> [Your instructions]: Return every line of the entries that includes the word "computer".

> [Pixel coordinate grounding data]:

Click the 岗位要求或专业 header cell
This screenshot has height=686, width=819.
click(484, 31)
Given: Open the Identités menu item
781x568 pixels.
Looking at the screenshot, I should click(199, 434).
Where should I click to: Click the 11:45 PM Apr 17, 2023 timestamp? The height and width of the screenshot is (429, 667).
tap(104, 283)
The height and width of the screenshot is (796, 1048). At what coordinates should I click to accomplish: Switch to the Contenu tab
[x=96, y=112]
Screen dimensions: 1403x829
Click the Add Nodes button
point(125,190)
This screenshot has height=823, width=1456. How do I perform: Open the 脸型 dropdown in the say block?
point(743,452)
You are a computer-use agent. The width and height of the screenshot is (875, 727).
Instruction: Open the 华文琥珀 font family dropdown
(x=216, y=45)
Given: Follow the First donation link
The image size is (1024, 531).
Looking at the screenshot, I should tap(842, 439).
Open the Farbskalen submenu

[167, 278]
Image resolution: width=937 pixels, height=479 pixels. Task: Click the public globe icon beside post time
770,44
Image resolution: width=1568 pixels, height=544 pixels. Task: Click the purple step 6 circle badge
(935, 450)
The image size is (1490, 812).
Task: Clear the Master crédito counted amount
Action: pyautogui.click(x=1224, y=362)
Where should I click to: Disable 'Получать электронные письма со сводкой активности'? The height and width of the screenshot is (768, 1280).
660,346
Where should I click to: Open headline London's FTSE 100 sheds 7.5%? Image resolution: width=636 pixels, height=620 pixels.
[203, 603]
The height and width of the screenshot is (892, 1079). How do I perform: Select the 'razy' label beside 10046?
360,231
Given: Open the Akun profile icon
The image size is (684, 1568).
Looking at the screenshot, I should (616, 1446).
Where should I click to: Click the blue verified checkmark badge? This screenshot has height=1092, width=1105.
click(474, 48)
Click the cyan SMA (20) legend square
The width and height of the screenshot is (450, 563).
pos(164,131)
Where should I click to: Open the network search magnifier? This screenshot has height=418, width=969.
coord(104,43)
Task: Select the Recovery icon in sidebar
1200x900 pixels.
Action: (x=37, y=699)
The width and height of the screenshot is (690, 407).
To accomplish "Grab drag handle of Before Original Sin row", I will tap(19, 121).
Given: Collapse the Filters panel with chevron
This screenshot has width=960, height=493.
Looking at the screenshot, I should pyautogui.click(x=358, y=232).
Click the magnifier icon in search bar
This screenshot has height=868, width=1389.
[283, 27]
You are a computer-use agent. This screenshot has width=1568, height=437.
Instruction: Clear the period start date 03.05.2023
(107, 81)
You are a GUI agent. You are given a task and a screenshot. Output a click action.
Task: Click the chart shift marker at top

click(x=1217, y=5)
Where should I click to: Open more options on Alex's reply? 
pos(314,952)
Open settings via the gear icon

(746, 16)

> [Answer space]:
You are a computer-use agent. The width and height of the screenshot is (875, 727).
You are a computer-use agent. This screenshot has width=1568, height=437.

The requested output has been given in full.